When I was fifteen, I began restoring my 1966 Ford Mustang which I drove daily from age sixteen to seventeen - in all of its dual exhaust, low-geared, four barrel carburetor, nine mile per gallon glory (I still have that car). At age twenty-two, I bought a 1979 MGB which was the most moody little thing I have ever owned and liked to set herself on fire when she was feeling just the right flavor of pissy. Following the MGB was a 1979 CJ7, which was my second open top Jeep and lots of fun, but didn't serve much of a purpose in my small stable of vehicles. Career changes and life itself led to me selling off everything but the Mustang and the low mile 1997 Thunderbird my grandfather drove before he passed away, until its 4.6L V8 decided it would rather be a solid block of steel and alloy one night somewhere outside of Atlanta. The question at this point was whether or not I should get an economical beigemobile with fuel injection and air conditioning, only to blend in with everyone else or go back to my habit of buying vintage metal.

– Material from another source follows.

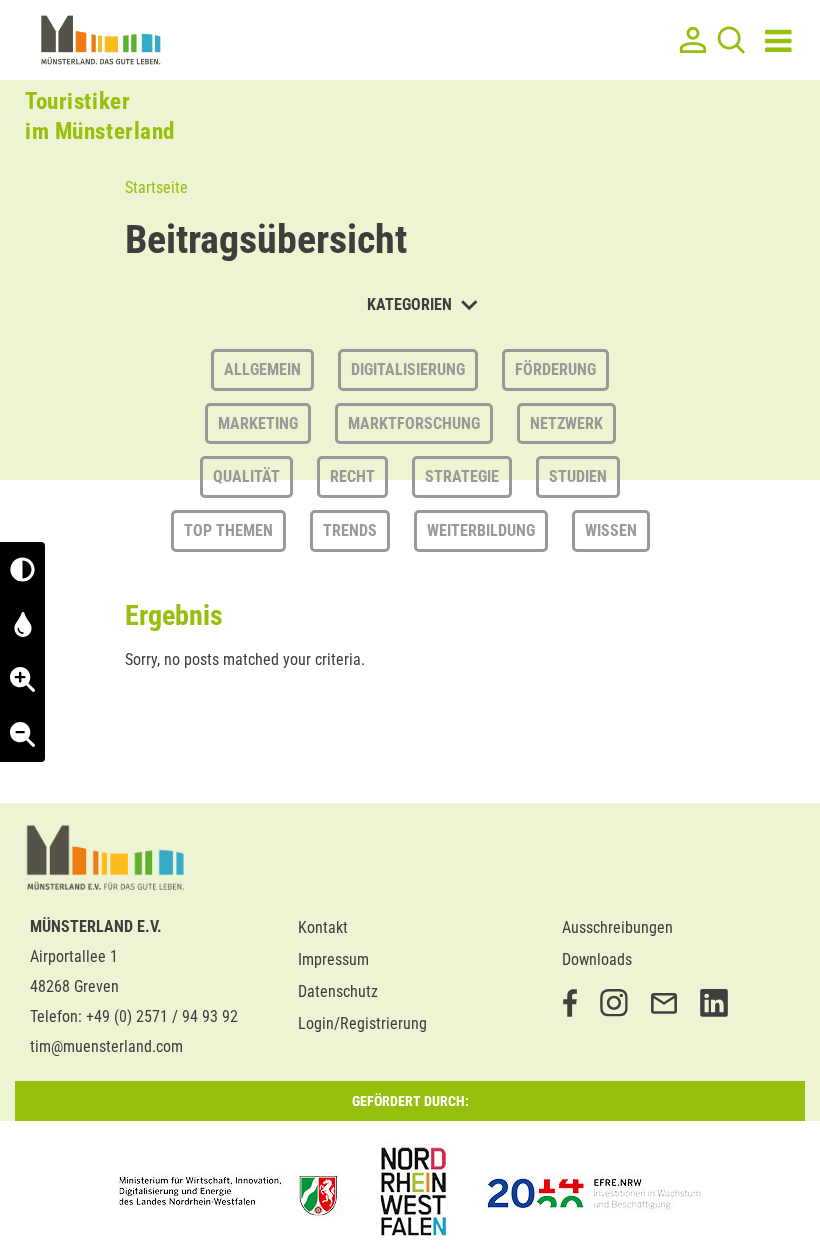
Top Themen (228, 530)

I had owned old cars, but hadn't ever depended on one without a backup vehicle (my Mustang is undergoing a slow restoration in my garage at the moment). Then I decided for the sake of personal entertainment, momentary insanity, and actually wanting to write about it on here, I bought my 1963 Mercury Comet on June 13th, 2014 which had been pulled from a barn a month prior to my purchase and brought up to "drive-able" condition.

The day I picked her up:



-Built in July of 1962

-170 cu. in. I6

-3-speed manual on the column

-84,563 original miles

My little Comet made the nearly forty mile drive home just fine other than having a stumble here and there in the lower end of the powerband, which is to be expected with a carburetor that had been sitting up for a few decades. The guy who sold it to me replaced two brake lines, the radiator, and the distributor cap and rotor, but that was pretty much it. When I brought it home, I flushed all the fluids, took the valve cover off, and scraped the sludge off the valvetrain before giving it a Seafoam treatment to blow out the cobwebs. Everything ran well for about a week until the lever for the column shift came off in my hand in a parking lot and I had the car towed for the first time.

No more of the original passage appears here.